専門学校や大学への進学に必要な日本語能力は何かということはもちろん、外国人が日本で就職し、定着し、活躍していくためには、仕事上で必要な日本語能力とかスキルなどは何なのか、これについての議論も必要だと思っております。採用する企業側の視点からの審議も必要で、これがないと一方通行になってしまうのではないか思っております。

 外国人の日本語教育とは別に、学校側が生活指導担当を置くすように、企業側にも同様な人を置いて、受入れ側の日本企業の外国人労働者の育成、指導の在り方、活かし方についても審議していくことも必要だと考えています。

 それから、12期のまとめにありましたけれども、日本に住む外国人子弟への日本語教育問題については地域においても将来に大きな問題になるおそれもありますので、それと先ほどマインドの醸成というようなこともお話がありましたように保育士や小学校教諭などにも日本語教育や異文化への理解が求められますし、教えることも必要だと考えております。そういった中期的な視点に立つ日本語教育の在り方について議論していくのはいかがかなと思って提案させていただきます。

 以上です。

【清原分科会長】  ありがとうございます。日本語教育が言語教育にとどまらない広がりを発言していただきました。

 それでは、続いて加藤委員、お願いします。

【加藤委員】  加藤早苗でございます。よろしくお願いいたします。私も、続けて日本語教育に関する視点から御挨拶させていただきたいと思います。

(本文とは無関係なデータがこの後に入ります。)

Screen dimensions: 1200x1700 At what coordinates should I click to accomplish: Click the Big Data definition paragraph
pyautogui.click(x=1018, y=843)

 先ほどからお話がありましたように、去年の4月に日本語教育機関認定法というのができまして、そこで認定日本語教育機関、それから、養成に関しては登録日本語教員養成機関、そして、実践研修機関がスタートしたところです。これらの制度で期待されるのは、日本語教師が法的に位置づけられたということによって、その果たす役割や専門性、そういったものの認識がまず高まるであろうという期待、そして、ひいては日本語教師の社会的認知とか経済的自立とか、そういったところにつながるところにあるというふうに思っています。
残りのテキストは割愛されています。